-- Exercise --
Here the job is to print only the lines from the one containing "Task: Tap the 多选 tag label" to the end of the entries, both included, exactly as they stand, with pictures excluded.

-- Information supplied --
::::::::::
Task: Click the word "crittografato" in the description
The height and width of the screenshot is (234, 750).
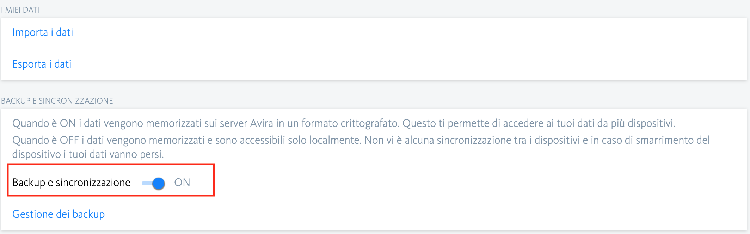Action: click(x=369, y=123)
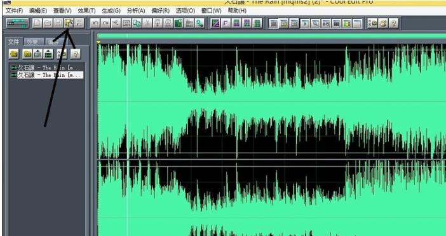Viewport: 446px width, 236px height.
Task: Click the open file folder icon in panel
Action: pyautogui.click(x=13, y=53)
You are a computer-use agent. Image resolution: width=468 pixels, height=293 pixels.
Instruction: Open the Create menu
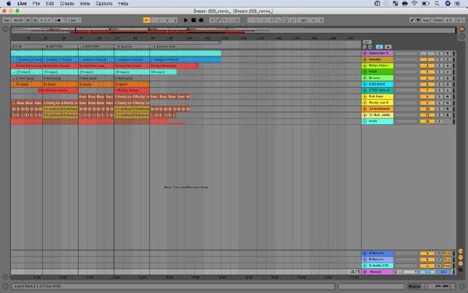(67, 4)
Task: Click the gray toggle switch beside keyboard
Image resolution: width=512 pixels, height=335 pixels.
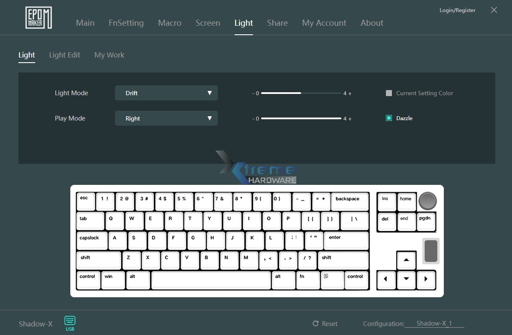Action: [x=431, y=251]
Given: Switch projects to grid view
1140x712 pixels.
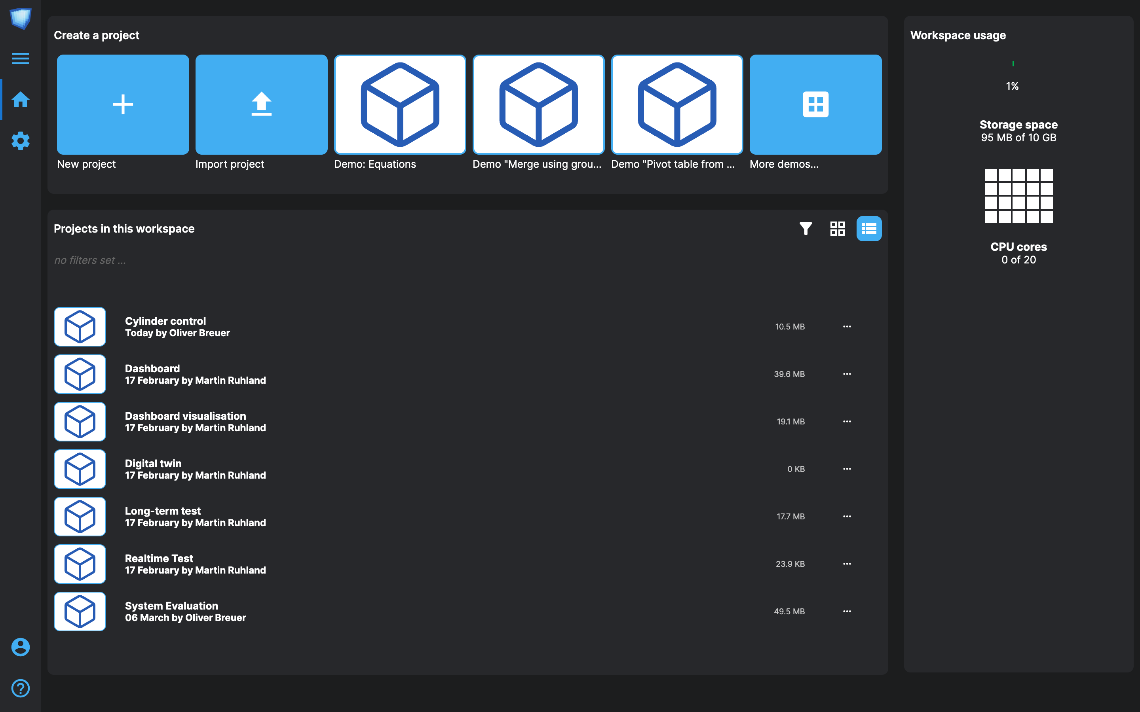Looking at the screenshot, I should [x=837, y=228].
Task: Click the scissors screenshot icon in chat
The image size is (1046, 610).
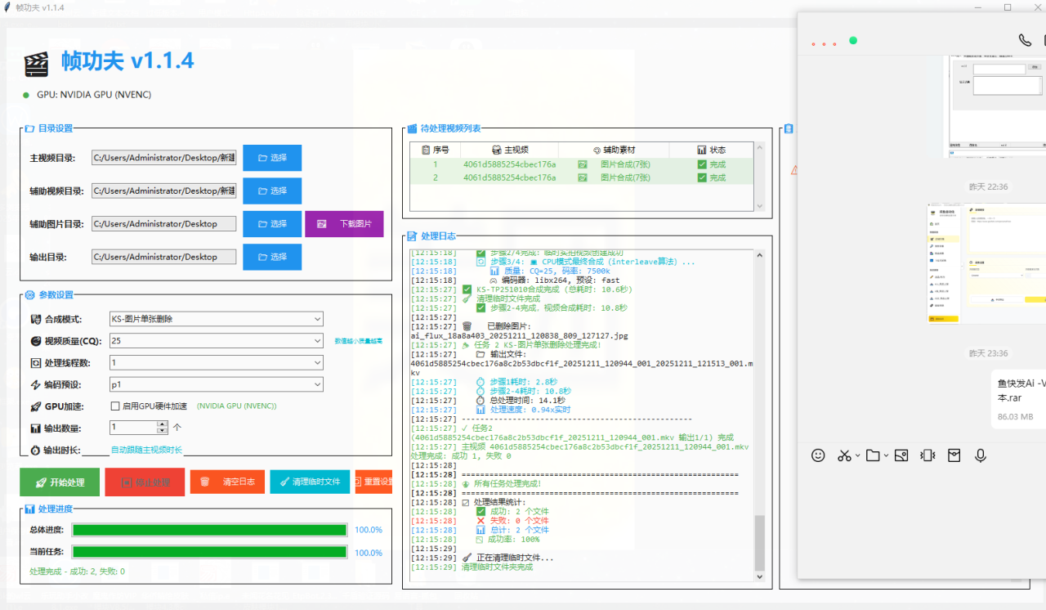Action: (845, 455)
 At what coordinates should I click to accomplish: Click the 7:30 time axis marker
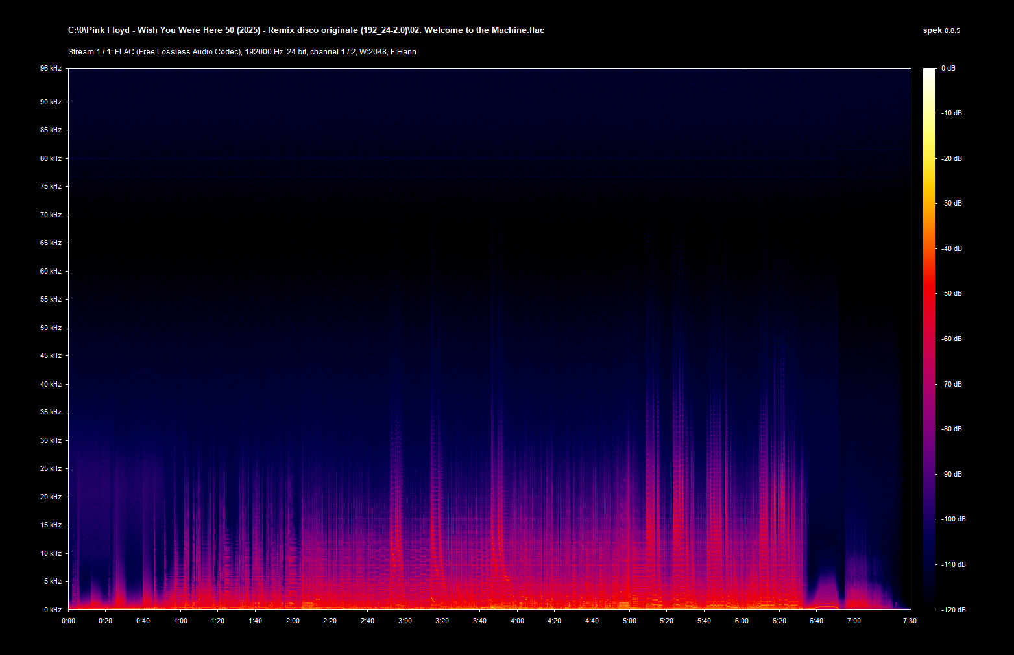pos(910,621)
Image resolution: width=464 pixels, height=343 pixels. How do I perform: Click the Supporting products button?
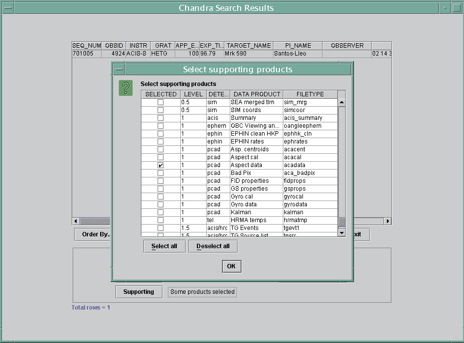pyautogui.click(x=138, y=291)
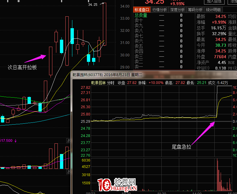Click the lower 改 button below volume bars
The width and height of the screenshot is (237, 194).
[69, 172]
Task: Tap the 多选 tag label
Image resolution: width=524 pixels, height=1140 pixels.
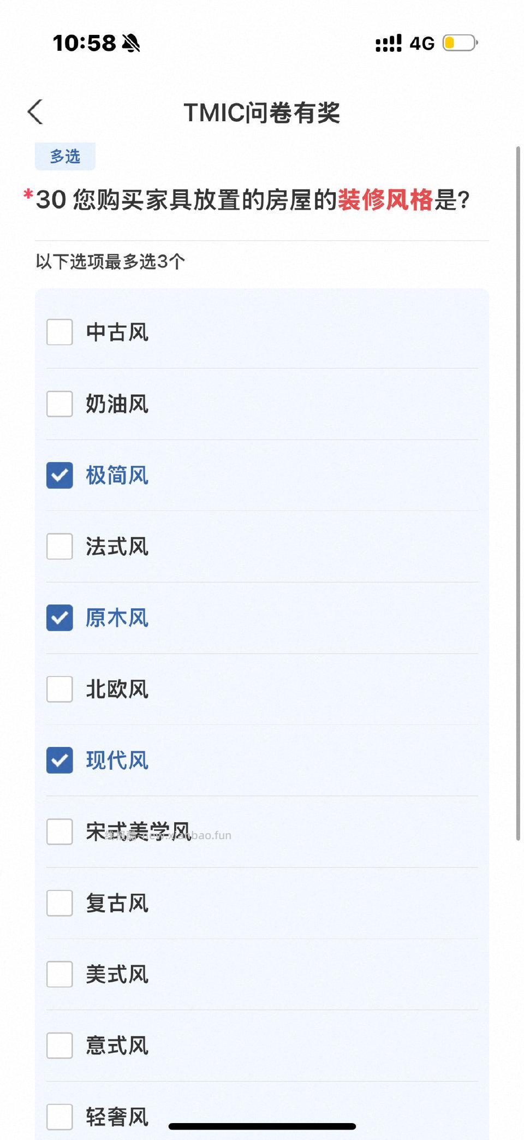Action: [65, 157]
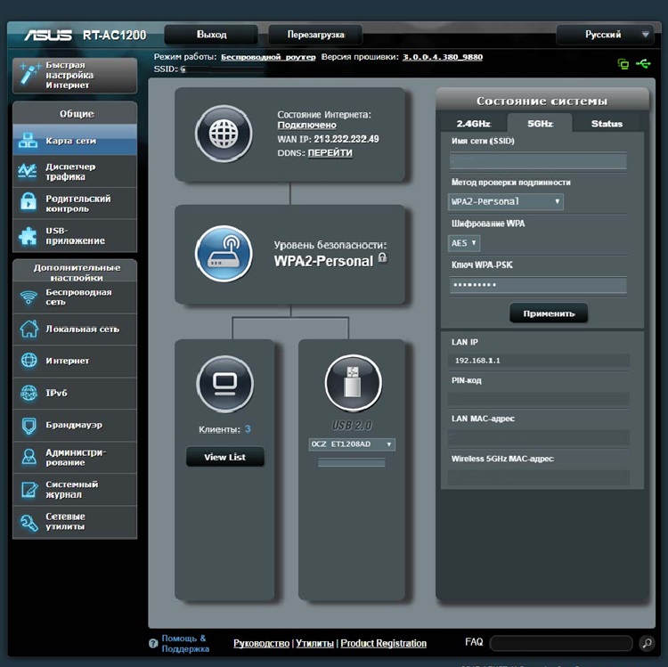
::::::::::
-- Finished task --
Task: Tap the 多选 tag label
Image resolution: width=524 pixels, height=1140 pixels.
Action: [65, 157]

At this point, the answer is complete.